READING TEXT →
The St. Paul Saints are an American professional baseball team based in Saint Paul, Minnesota. The Saints are a member of the North Division of the American Association of Independent Professional Baseball, which is not affiliated with Major League Baseball. The Saints played their home games at Midway Stadium starting in 1993, when the modern-day team started as a member of the Northern League. In 2006, the team was a founding member of the modern American Association. The team started playing in the new CHS Field in 2015.[1]

Before the arrival of the Minnesota Twins in 1961, there was a long history of minor-league baseball teams called the St. Paul Saints, as well as their crosstown rivals the Minneapolis Millers. One incarnation of the Saints participated in the Union Association, a short-lived major league, in 1884. A second incarnation was active in the Western League from 1894 to 1899, and became a forerunner of the modern Chicago White Sox. The third and most long-lived incarnation of the Saints was active in the American Association from 1915 to 1960.


The current inception of the St. Paul Saints was formed in 1993 in the Northern League, one of several independent leagues not affiliated with Major League Baseball. The Saints are known for promotions that are sometimes over-the-top even by the standards of minor league baseball. In this regard, Mike Veeck, formerly the team's principal owner and still owner of a large interest in the team, is seen as following in the footsteps of his father Bill Veeck, who was famous for conceiving outlandish promotions as an owner of the Major League teams the St. Louis Browns, Cleveland Indians, and Chicago White Sox. The current majority owner, Marvin Goldklang, also owns a stake in four other minor league baseball teams: the Fort Myers Miracle, Sioux Falls Pheasants, Hudson Valley Renegades, and Charleston RiverDogs. Comedian and actor Bill Murray is also a part owner.

SUPPLIED MATERIAL →
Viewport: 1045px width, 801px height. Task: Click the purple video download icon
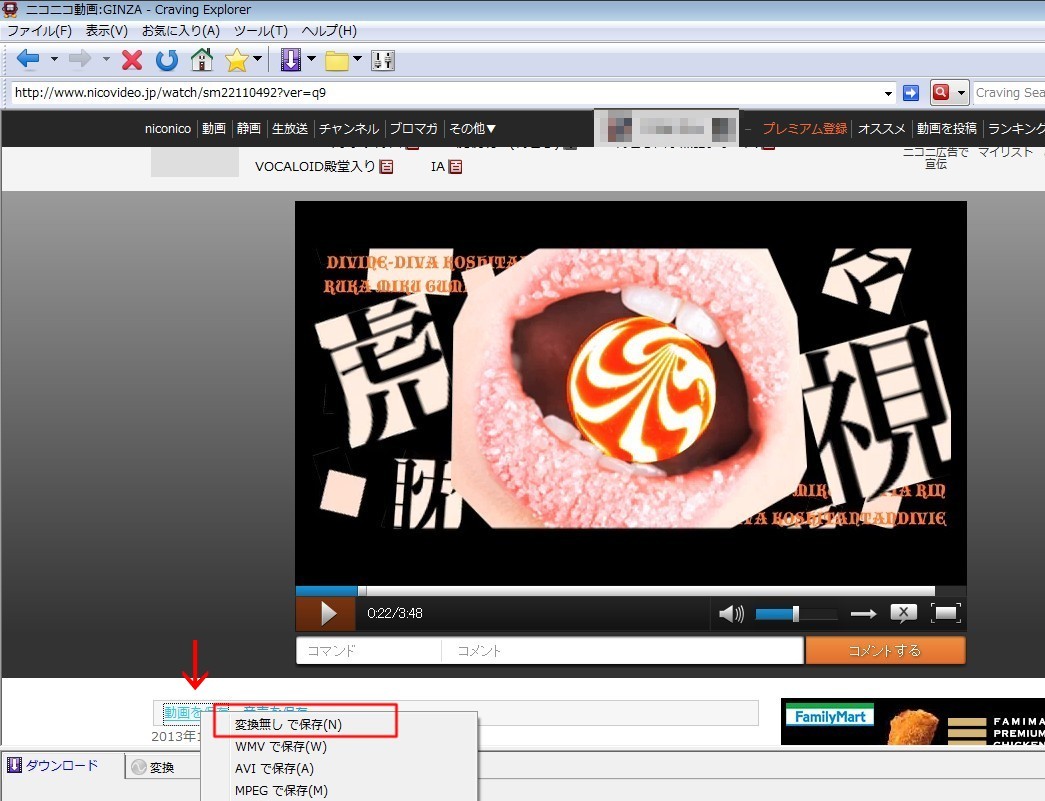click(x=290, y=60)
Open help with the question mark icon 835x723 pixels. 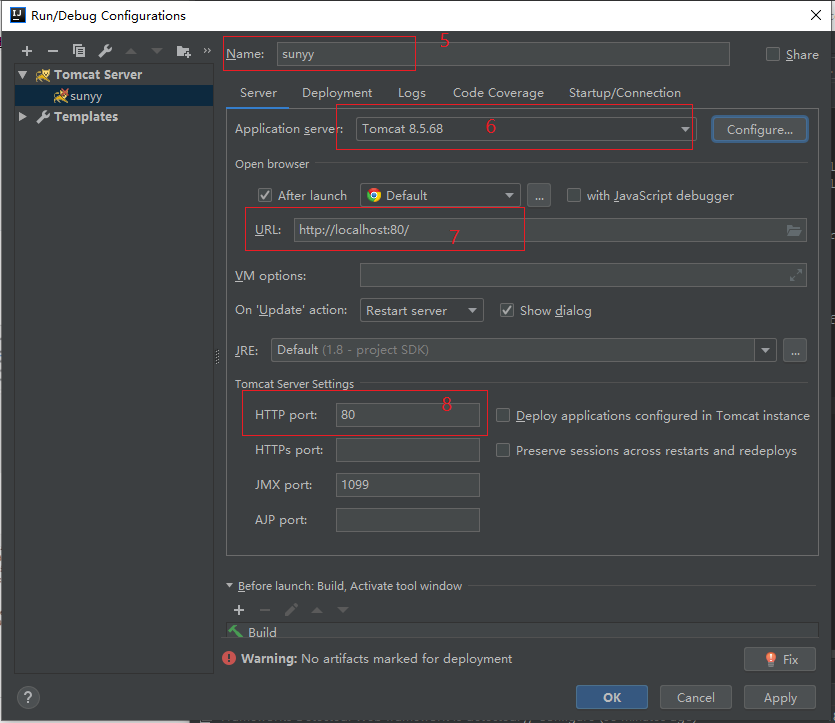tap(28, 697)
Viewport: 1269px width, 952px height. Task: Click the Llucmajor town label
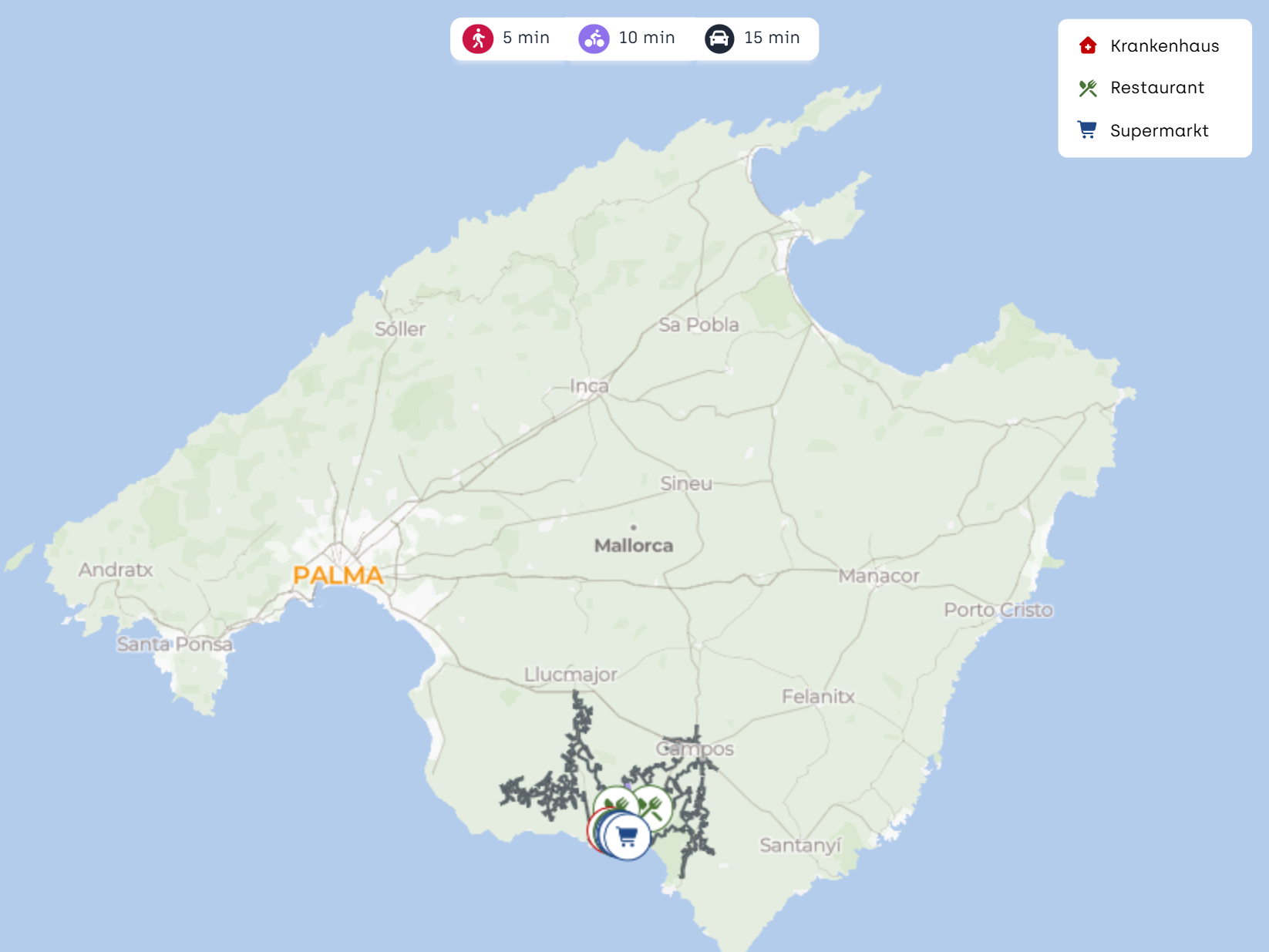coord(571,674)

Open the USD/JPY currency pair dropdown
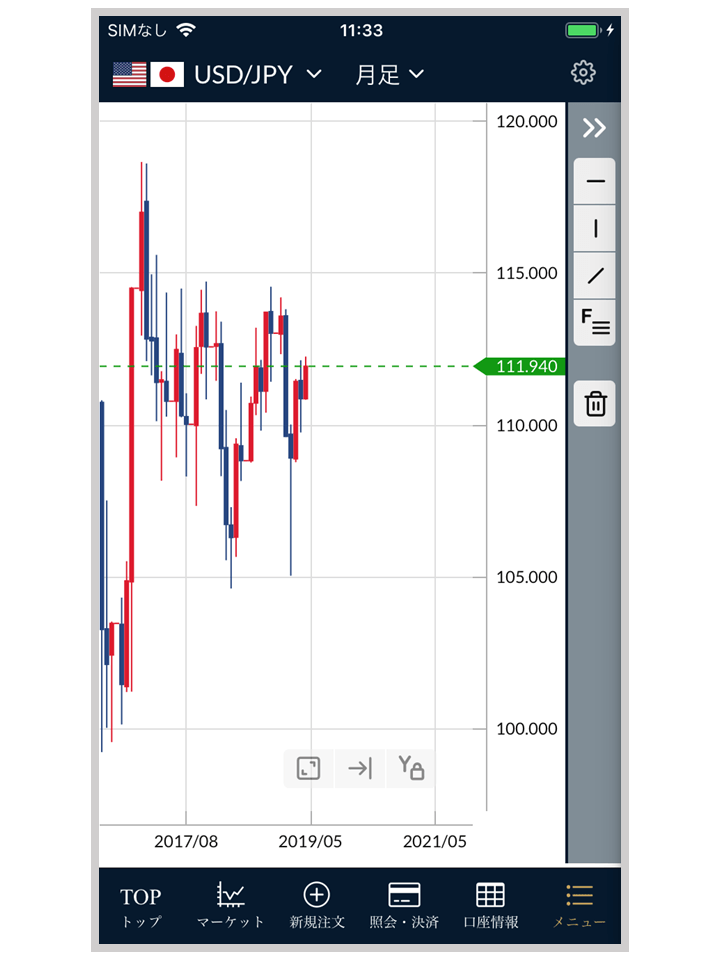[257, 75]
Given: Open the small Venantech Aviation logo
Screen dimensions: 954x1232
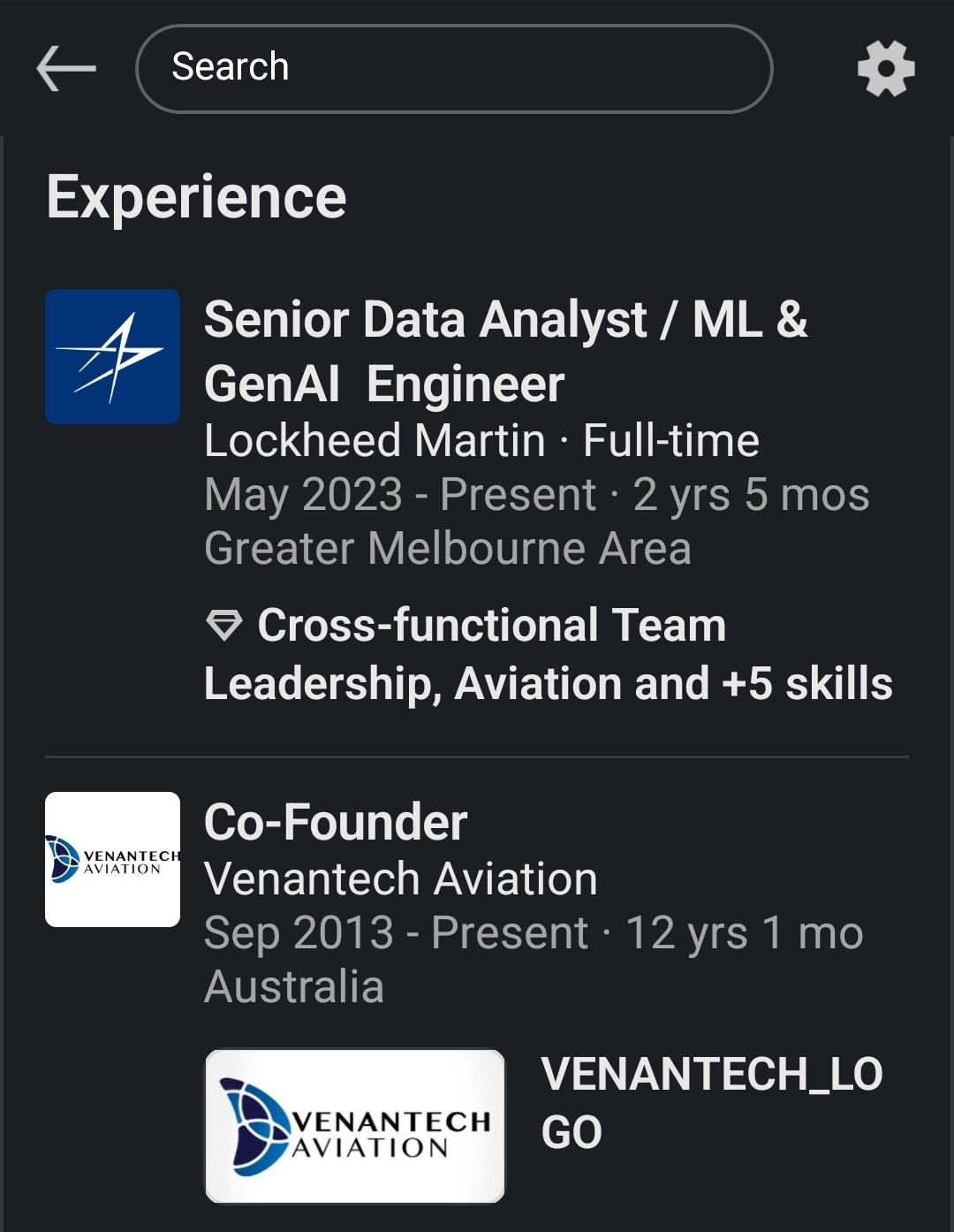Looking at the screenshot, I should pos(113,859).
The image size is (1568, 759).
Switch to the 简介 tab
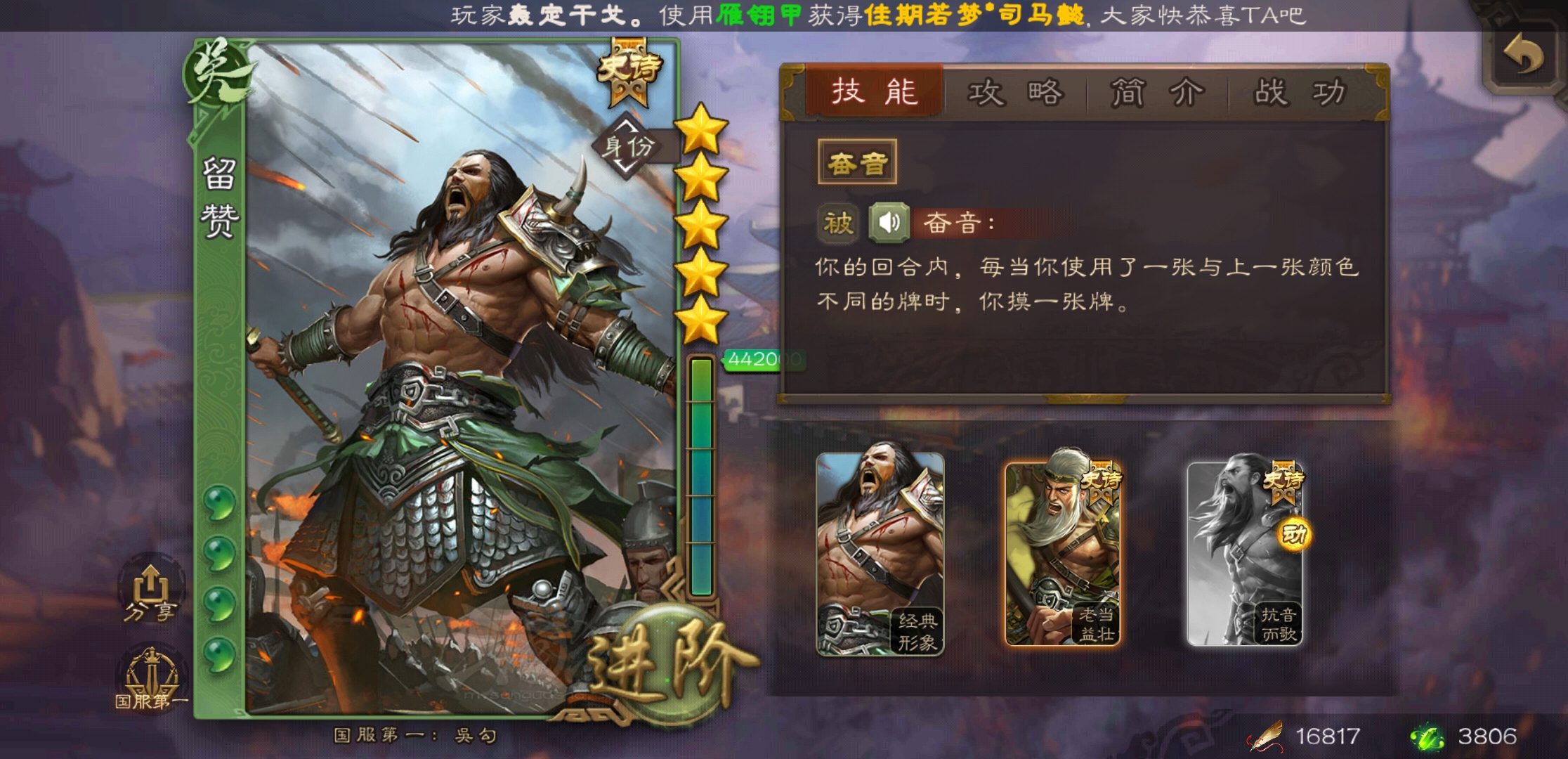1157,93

GIVEN REQUEST 1 →
Answer these questions from the text on the St. Paul Saints that comes before the listing.
(a) In what year did the team begin playing at CHS Field?
(b) In which league was the second incarnation of the Saints active from 1894 to 1899?
(c) Which comedian and actor is named as a part owner of the team?
GIVEN REQUEST 2 →
Proceed with the text on the St. Paul Saints baseball team, picking up right after its final sentence.

OUTPUT 1 →
(a) 2015
(b) The Western League
(c) Bill Murray

OUTPUT 2 →
Despite the considerable naysaying at their inception, the Saints became one of the most successful teams in the Northern League and all of independent baseball. In 2002–2004, the Saints saw severely reduced attendance, owing partially to renewed interest in the Minnesota Twins of Major League Baseball, who won the 2002, 2003, and 2004 American League Central Division championships. In spite of an initially cool, if not outright hostile reception, the Saints and their Major League neighbor (less than 10 miles away) have worked together for several years to promote the sport of baseball.

The Saints have figured prominently in the creation of modern independent baseball. The team has been featured in books ("Rebel Baseball" by Steve Perlstein, 1993; "Slouching Toward Fargo" by Neal Karlen, 1998) and a cable network series ("Baseball, Minnesota", FX Network, 1996–97). Mike Veeck wrote a book that covered the mantra "Fun is Good" (2005) and describes the business approach he has used for many years.

On May 31, 1997, the Saints became the first professional men's baseball team since integration to have a female on their roster. Ila Borders, a pitcher, played with the team out of the bullpen for a month before being traded.

In a tradition started in the team's first year, the Saints pig brings out game balls and receives a snack between innings.

On September 29, 2005, the Saints left the Northern League, along with the Lincoln Saltdogs, Sioux City Explorers, and the Sioux Falls Pheasants to start the American Association for the 2006 season.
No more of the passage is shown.